Notes on Integrated Fluency and Resilience Program for Stuttering
Purpose of the Study
Investigate the role of self-regulation and resilience in stuttering therapy for preschool children as potential indicators of clinical prognosis. This includes understanding how these factors might influence the effectiveness of therapy and the long-term outcomes for children experiencing stuttering.
Explore the impact of training parents to enhance self-regulation in their children within stuttering treatment. Engaging parents is crucial as they play a significant role in their child's therapeutic journey and emotional development.
Background on Stuttering
Definition: Stuttering is characterized by involuntary interruptions in the normal flow of speech, which may include repetitions, prolongations, and blocks, significantly impacting communication and social interaction (Langevin et al., 2010). This can lead to substantial frustration and embarrassment, affecting a child's self-esteem and social relationships.
Multifactorial Nature: Stuttering is influenced by a combination of linguistic, motoric, environmental, psychosocial, and personal factors (Beilby, 2014). Genetic predispositions, neurological differences, and environmental stressors all contribute to the complexity of stuttering.
Global Perspective: The WHO's International Classification of Functioning highlights the extensive impact of stuttering on the quality of life, including long-term emotional and behavioral problems (ICF, WHO, 2001). Stuttering can limit educational opportunities and social integration, prompting the need for effective therapeutic interventions.

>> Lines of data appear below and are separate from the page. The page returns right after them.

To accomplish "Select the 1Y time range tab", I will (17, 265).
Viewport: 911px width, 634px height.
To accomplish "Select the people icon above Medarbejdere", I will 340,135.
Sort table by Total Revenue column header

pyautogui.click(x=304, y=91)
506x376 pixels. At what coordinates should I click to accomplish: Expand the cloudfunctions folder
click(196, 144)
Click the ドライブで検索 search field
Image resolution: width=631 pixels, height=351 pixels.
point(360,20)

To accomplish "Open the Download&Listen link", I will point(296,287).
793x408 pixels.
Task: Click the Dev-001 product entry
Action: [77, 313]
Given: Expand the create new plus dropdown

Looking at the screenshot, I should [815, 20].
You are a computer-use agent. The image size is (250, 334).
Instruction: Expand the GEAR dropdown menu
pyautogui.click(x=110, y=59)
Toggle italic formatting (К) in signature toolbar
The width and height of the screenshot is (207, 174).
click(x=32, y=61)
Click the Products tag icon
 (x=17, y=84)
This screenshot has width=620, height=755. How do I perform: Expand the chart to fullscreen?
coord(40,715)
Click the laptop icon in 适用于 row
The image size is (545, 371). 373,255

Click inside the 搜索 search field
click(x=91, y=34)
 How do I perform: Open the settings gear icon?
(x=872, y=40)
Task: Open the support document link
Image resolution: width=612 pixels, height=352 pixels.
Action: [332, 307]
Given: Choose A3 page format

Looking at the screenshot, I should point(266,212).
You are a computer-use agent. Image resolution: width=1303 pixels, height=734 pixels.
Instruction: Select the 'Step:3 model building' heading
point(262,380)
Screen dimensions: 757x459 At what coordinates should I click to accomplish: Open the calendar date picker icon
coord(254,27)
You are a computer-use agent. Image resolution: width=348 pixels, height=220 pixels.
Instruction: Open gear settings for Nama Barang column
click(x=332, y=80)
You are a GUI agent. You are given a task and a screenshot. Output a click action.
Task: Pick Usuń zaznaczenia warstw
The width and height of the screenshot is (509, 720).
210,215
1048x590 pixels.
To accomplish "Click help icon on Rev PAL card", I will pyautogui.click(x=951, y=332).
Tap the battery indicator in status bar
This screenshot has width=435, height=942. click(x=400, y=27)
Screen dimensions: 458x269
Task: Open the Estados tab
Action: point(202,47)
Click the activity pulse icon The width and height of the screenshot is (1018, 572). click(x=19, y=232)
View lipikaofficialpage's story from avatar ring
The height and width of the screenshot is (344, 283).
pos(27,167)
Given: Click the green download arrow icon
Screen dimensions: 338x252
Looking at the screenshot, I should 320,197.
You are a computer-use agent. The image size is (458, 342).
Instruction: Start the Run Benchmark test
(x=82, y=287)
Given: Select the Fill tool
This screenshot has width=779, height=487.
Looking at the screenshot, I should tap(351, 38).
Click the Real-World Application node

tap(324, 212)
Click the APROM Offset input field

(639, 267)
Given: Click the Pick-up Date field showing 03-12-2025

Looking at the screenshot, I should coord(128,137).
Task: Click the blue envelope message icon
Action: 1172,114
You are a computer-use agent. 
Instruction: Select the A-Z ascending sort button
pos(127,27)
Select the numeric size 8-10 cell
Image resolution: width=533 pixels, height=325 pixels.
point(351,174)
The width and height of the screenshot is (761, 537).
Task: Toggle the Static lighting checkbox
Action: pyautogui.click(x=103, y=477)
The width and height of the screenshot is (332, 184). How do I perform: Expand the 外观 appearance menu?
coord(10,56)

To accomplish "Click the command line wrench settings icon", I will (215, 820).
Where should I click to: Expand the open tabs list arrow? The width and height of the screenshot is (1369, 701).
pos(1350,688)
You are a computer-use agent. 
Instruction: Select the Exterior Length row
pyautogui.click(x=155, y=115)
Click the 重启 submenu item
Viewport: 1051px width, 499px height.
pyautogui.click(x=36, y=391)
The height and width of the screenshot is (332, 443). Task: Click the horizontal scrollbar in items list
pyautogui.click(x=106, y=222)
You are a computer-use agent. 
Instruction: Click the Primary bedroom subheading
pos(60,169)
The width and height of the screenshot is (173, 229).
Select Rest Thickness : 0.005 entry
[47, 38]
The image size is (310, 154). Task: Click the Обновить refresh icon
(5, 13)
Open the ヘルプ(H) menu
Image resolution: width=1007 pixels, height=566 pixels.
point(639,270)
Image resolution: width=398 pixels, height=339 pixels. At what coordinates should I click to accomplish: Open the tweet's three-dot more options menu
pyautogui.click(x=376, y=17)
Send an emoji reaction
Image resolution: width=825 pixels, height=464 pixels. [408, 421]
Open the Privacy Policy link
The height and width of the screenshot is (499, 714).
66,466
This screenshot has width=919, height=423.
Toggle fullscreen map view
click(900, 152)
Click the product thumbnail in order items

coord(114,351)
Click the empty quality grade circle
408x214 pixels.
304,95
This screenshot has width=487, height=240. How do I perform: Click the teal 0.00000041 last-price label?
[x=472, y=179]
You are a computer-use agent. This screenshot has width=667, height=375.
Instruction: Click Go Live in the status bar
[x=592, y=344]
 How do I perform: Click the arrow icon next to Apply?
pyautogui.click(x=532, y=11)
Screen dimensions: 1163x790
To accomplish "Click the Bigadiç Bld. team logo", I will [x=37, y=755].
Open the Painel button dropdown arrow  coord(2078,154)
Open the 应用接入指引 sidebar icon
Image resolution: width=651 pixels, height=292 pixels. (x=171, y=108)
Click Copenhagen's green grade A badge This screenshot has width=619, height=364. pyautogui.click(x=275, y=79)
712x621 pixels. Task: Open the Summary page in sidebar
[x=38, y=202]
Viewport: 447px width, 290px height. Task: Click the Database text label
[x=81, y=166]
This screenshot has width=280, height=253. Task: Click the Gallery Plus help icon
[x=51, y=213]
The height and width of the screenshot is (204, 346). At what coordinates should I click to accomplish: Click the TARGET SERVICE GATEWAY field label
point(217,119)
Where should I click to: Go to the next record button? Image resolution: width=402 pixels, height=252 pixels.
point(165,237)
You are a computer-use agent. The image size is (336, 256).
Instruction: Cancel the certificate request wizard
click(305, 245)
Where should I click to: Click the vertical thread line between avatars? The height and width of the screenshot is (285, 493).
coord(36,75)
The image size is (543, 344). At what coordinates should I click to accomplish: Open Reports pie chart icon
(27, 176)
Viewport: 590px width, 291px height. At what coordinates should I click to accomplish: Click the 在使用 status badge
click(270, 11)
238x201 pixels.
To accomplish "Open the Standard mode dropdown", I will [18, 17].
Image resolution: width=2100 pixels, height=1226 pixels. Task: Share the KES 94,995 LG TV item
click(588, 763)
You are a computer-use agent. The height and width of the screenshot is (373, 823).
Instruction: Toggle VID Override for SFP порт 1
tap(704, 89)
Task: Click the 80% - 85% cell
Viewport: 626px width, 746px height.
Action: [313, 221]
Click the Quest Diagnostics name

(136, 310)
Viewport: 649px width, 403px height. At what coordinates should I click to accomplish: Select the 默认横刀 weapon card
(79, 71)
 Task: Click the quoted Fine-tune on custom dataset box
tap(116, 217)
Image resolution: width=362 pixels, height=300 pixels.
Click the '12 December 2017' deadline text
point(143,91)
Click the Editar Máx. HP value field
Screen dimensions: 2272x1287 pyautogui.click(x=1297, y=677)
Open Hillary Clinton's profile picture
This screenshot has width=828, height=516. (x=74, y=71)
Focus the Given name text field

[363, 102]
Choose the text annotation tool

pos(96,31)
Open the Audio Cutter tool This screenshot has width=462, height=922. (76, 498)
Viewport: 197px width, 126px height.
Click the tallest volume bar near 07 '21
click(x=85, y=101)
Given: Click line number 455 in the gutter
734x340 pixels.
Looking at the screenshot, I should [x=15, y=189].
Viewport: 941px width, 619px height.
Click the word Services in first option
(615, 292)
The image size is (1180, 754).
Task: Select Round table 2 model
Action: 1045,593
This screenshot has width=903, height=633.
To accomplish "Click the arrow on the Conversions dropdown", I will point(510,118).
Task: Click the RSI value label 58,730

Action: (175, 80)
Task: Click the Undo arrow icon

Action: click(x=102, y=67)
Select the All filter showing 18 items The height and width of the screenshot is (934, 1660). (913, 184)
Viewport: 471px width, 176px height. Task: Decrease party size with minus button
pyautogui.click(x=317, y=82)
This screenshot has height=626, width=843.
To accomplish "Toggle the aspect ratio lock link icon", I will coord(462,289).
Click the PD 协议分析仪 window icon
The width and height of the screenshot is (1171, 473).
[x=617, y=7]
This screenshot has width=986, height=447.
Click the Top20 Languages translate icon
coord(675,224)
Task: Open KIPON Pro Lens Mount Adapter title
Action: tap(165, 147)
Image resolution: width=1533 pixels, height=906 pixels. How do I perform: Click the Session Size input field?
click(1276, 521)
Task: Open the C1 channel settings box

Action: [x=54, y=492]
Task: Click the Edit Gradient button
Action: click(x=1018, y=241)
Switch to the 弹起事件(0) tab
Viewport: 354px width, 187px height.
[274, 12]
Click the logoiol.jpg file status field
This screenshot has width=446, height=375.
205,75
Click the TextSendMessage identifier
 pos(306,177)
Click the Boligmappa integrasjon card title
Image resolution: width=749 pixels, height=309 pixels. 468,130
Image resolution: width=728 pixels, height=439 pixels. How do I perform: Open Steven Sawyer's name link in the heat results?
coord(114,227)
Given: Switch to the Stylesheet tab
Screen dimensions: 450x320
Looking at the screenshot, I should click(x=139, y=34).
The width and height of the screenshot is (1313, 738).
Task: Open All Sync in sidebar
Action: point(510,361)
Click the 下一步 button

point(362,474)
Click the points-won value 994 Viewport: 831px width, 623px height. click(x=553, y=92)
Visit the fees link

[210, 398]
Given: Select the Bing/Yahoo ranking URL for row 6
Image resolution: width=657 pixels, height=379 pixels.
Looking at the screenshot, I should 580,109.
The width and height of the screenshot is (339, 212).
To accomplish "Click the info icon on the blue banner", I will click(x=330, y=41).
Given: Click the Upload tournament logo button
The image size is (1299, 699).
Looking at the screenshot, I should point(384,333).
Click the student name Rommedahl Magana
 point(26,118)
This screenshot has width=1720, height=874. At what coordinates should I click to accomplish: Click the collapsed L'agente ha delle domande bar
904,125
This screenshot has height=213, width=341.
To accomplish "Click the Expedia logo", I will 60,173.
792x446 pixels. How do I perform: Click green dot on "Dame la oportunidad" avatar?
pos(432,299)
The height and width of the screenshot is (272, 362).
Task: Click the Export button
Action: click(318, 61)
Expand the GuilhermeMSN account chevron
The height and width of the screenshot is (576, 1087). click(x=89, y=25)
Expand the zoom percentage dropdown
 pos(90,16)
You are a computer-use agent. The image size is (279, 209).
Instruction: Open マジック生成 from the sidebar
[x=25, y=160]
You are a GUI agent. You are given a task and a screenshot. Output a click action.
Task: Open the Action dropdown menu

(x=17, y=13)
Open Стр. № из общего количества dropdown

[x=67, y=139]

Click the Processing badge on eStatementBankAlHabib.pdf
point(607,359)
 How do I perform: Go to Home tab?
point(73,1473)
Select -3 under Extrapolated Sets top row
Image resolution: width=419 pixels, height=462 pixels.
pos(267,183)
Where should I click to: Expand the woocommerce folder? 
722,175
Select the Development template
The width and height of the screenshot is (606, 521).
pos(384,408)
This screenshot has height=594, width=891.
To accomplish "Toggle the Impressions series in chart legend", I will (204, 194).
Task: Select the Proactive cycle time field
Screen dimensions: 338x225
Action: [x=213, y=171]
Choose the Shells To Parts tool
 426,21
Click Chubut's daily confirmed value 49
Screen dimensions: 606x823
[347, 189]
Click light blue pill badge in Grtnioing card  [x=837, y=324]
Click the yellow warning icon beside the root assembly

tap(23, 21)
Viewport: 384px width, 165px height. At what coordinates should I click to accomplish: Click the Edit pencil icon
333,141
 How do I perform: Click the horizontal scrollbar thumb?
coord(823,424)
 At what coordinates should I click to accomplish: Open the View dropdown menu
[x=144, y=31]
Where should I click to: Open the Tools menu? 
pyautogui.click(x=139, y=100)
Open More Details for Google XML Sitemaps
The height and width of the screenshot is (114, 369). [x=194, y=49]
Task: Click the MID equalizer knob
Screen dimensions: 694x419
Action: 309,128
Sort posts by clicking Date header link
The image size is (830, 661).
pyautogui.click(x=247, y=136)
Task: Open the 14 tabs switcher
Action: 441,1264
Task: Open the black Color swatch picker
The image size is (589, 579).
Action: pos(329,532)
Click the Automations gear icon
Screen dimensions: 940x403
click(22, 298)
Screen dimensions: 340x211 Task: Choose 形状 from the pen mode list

Parental Emotional Distress: Over 90% of parents report feelings of sadness, anxiety, and uncertainty related to their child's stuttering (Langevin et al., 2010). This emotional burden further underscores the necessity of involving parents in therapy to improve outcomes for both children and families.
Key Concepts
Self-Regulation and Resilience:
Effortful Control: A dimension of temperament predictive of stuttering severity and behavioral resilience (Eisenberg & Sulik, 2012; Kraft et al., 2014). Children who can effectively manage their emotional and behavioral responses tend to exhibit less severe stuttering.
Resilience: Defined as the ability to adapt to difficulties; improved self-regulation correlates with better outcomes for children who stutter (Hamill, 2003). Resilience allows children to navigate social situations more effectively, which can mitigate the adverse effects of stuttering.
Those with poor emotional regulation are less resilient and may have more severe stuttering (Kraft et al., 2014), showing the intertwined nature of emotional health and speech fluency.
Methodology
Study Design: Randomized controlled trial involving preschool children diagnosed with stuttering and their parents. This design allows for a comparison between the standard treatment and a more holistic approach that includes resilience training.
Participants: 28 children categorized into two groups: fluency therapy only (FO) and fluency plus resilience training (FR). Careful selection of participants ensures that findings can be generalized within early childhood stuttering populations.
Interventions:
Group FO: Received standard stuttering therapy, focused on speech fluency restoration through techniques such as fluency shaping and stuttering modification.
Group FR: Received additional resilience training for parents alongside stuttering therapy, incorporating training on emotional support, communication strategies, and techniques to foster their child’s self-regulation skills.
Measures:
Stuttering Severity Rating: Assessed speech fluency pre- and post-treatment to measure the effectiveness of both therapeutic approaches quantitatively.
Parenting Practices: Evaluated using the Parenting and Family Adjustment Scales (PAFAS), which helps understand the dynamics of family support and its correlation with treatment outcomes.
Resilience Indicators: Measured using the Strengths and Difficulties Questionnaire (SDQ) and the Curtin Early Childhood Stuttering Resilience Scale (CECSRS), providing a comprehensive view of emotional and behavioral health changes post-intervention.
Results
Stuttering Severity: Both groups exhibited reduced stuttering severity post-treatment; however, no significant difference between groups in terms of fluency improvements was noted, indicating that standard treatment alone can be effective for speech fluency restoration.
Behavioral and Emotional Problems: The FR group showed a significant reduction in SDQ scores, indicating improvements in child behavioral and emotional difficulties, unlike the FO group, suggesting that resilience training positively influences psychosocial adjustment.
Parenting Practices: Positive changes in parenting practices were evident in the FR group, correlating with the resilience training, which highlights the role of parent involvement in the therapeutic process.
Resilience Characteristics: The FR group demonstrated a significant increase in CECSRS resilience scores post-treatment, reinforcing the effectiveness of integrating resilience training into standard therapy.
Conclusions
Therapeutic Outcomes: Incorporating resilience training in stuttering therapy positively impacts both child and parent psychosocial outcomes, making therapy more holistic and effective.
Implications for Future Treatment: The study stresses the importance of addressing emotional and behavioral resilience in conjunction with speech fluency to enhance overall treatment effectiveness and child wellbeing.
Need for Long-Term Follow-Up: While immediate benefits were observed, further studies should track the maintenance of improvements long-term, particularly in stuttering therapy outcomes, to ensure sustainability of gains in emotional and speech fluency adjustments.